A chanceler alemã, Angela Merkel, afirmou esta quinta-feira que a Alemanha está sempre disposta a fazer compromissos, mas que a credibilidade da Europa depende do cumprimento das regras e da confiança entre os parceiros.

«Vou dizer apenas que a Europa tem sempre por objetivo encontrar um compromisso e é esse o êxito da Europa. (…) A Alemanha está pronta para isso, mas também devo dizer que a credibilidade da Europa depende naturalmente do respeito pelas regras e da confiança mútua», disse à imprensa à chegada ao Conselho Europeu de Bruxelas.

A chanceler desvalorizou por outro lado a importância da questão grega na cimeira informal de líderes da União Europeia, afirmando que a questão «vai ter um papel” na cimeira, mas «apenas à margem».

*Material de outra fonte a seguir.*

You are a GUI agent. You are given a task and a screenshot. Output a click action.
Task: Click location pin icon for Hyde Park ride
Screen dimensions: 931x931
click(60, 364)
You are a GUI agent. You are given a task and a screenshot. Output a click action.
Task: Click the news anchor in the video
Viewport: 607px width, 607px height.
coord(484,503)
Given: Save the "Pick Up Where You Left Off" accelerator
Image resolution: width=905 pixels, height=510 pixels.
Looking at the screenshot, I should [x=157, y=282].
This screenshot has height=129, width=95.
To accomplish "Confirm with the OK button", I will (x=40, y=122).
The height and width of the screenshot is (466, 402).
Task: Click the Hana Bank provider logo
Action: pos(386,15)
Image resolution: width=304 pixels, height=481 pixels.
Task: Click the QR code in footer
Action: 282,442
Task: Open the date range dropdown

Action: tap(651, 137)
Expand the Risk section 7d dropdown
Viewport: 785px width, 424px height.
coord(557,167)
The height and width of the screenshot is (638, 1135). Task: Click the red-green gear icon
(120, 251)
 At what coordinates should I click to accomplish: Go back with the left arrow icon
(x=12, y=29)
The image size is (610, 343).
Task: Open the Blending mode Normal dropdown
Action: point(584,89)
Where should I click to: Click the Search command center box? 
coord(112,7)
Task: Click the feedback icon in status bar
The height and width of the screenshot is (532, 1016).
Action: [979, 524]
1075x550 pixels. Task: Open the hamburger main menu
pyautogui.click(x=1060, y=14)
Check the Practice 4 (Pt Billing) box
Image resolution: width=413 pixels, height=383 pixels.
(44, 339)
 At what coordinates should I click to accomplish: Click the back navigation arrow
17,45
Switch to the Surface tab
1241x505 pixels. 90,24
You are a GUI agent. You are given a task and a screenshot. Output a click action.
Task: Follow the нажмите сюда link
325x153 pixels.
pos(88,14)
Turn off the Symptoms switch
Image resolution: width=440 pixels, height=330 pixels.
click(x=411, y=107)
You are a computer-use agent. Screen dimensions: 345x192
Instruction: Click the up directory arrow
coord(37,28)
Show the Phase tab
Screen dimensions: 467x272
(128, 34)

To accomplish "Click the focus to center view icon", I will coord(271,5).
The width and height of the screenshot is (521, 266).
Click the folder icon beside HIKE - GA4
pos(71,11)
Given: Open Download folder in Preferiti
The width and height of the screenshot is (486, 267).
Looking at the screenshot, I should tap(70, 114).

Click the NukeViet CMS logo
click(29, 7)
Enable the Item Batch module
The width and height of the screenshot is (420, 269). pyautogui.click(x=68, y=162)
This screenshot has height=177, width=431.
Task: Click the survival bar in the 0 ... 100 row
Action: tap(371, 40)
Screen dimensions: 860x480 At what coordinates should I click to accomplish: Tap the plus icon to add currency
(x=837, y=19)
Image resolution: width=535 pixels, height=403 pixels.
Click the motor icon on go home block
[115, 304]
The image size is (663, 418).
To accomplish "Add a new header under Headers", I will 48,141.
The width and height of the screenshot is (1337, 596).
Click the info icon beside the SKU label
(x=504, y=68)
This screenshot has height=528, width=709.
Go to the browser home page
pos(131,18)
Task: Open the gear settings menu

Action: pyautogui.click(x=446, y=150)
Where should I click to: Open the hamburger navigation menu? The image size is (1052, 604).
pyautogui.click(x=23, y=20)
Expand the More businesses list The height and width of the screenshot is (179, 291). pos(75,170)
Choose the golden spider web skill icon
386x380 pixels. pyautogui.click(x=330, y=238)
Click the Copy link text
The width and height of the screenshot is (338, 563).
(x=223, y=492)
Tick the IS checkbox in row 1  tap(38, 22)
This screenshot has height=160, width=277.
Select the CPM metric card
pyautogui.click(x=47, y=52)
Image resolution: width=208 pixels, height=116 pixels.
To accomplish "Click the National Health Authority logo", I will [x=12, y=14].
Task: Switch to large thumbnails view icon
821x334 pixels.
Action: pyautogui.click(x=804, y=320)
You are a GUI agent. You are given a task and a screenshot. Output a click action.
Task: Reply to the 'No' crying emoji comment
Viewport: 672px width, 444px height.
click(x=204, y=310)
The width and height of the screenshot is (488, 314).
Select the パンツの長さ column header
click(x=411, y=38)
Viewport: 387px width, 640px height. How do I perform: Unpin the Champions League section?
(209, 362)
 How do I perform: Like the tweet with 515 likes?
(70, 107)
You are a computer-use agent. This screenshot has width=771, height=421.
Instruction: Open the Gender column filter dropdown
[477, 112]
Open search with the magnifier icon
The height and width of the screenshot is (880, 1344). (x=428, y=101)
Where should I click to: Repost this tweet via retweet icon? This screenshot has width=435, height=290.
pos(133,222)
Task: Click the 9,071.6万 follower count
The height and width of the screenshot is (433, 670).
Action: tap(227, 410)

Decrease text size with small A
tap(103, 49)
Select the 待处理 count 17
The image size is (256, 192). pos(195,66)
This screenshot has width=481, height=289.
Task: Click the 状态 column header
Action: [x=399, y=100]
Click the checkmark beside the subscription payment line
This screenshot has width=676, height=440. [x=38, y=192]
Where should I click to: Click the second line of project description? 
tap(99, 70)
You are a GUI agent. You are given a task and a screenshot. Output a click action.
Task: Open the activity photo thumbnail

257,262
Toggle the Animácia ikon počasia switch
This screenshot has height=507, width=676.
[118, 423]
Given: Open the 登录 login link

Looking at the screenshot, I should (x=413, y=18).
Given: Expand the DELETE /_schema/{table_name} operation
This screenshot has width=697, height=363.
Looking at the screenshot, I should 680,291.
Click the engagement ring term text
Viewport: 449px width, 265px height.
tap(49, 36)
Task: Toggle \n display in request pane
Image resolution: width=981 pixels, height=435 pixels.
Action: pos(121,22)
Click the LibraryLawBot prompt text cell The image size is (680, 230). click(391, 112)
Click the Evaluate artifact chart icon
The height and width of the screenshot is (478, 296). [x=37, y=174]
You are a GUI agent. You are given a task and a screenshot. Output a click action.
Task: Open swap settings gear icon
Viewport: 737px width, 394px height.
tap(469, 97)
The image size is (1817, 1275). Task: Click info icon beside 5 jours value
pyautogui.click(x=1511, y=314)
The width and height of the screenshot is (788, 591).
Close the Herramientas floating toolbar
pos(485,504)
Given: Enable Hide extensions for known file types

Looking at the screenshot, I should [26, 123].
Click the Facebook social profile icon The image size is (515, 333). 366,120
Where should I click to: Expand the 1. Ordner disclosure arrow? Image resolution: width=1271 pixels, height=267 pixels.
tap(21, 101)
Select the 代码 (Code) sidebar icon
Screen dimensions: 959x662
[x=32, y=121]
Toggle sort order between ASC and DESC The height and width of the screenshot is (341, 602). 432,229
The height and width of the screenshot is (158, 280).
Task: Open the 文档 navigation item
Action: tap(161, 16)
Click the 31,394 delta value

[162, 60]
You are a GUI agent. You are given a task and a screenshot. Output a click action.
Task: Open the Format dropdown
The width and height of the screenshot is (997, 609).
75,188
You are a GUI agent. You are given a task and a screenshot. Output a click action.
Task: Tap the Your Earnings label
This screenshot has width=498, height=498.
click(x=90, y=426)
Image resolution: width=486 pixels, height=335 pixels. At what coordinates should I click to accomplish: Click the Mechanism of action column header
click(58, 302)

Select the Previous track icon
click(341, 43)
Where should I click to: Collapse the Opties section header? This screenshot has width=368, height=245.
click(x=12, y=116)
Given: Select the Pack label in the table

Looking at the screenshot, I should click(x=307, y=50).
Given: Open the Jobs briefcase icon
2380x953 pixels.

Declarando-se satisfeita por encontrar o primeiro-ministro grego, Alexis Tsipras, pela primeira vez, a chanceler disse que vai esperar pelas propostas de Atenas, as quais serão «discutidas no quadro dos ministros das Finanças (da zona euro), que se reúnem outra vez na segunda-feira».

O primeiro-ministro grego, Alexis Tsipras, advertiu esta quinta-feira que a União Europeia atravessa um «momento decisivo», a horas do início de uma cimeira europeia em que a situação da Grécia é o tema central.

À chegada ao Conselho Europeu, o primeiro-ministro britânico, David Cameron, considerou que o que a Grécia e a Zona Euro precisam «não é de uma confrontação, mas de uma solução».

Já o governador do Bundesbank, Jens Weidmann, considerou esta quinta-feira que um alívio da dívida grega «não mudaria realmente» a situação financeira do país a curto prazo, mas penalizaria fortemente os outros governos europeus que fizeram reformas.

«Um alívio da dívida não mudaria grande coisa na situação de liquidez da Grécia», disse Weidmann num discurso em Londres divulgado pelo banco central alemão.

Os ministros das Finanças dos 19 países que integram a zona euro concluíram esta quinta-feira de madrugada uma reunião extraordinária sem conseguir progressos nas negociações sobre a assistência externa à Grécia ou sequer emitir um comunicado conjunto.